All of these occulted skills, that we literally can't explain why they work are akin to gamblers superstitions. If I write something this way, it works. Its like a gambler who think they order in which the push the buttons on the slot machine makes a difference.
Kind of weird tools also incorporate addictive gambling game's UX design. They're literally allowing you to multiply your output: 3x, 4x, 5x (run it 5 times for a better shot at a working prompt).
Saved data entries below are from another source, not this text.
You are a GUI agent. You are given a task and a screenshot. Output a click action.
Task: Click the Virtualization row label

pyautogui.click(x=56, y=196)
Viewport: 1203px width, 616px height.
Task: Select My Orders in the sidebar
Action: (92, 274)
You're being played by billionaires who are selling you a slot machine as a thinking machine.
> All of these occulted skills, that we literally can't explain why they work are akin to gamblers superstitions.
Yes, it's hard to see how, at this moment in time, "Anybody can write code with an LLM" is so different from "Anybody can make money in the stock market."
The underlying mechanisms are completely different, of course, and the putative goal of the LLM purveyors is to make it where anybody really can write code with an LLM.
I'm typically a nay-sayer and a perfectionist, but many not-so-great things become and stay popular, and this may fall into that category.
> Kind of weird tools also incorporate addictive gambling game's UX design.
It's unclear it started out this way, but since it's obviously going this way, it is certainly prudent to ask if some of this is by design. It would presumably be more worrisome if there were only a single vendor, but even with multiple vendors, it might be lucrative for them to design things so that "true insider knowledge" of how to make good prompts is a sought-after skill.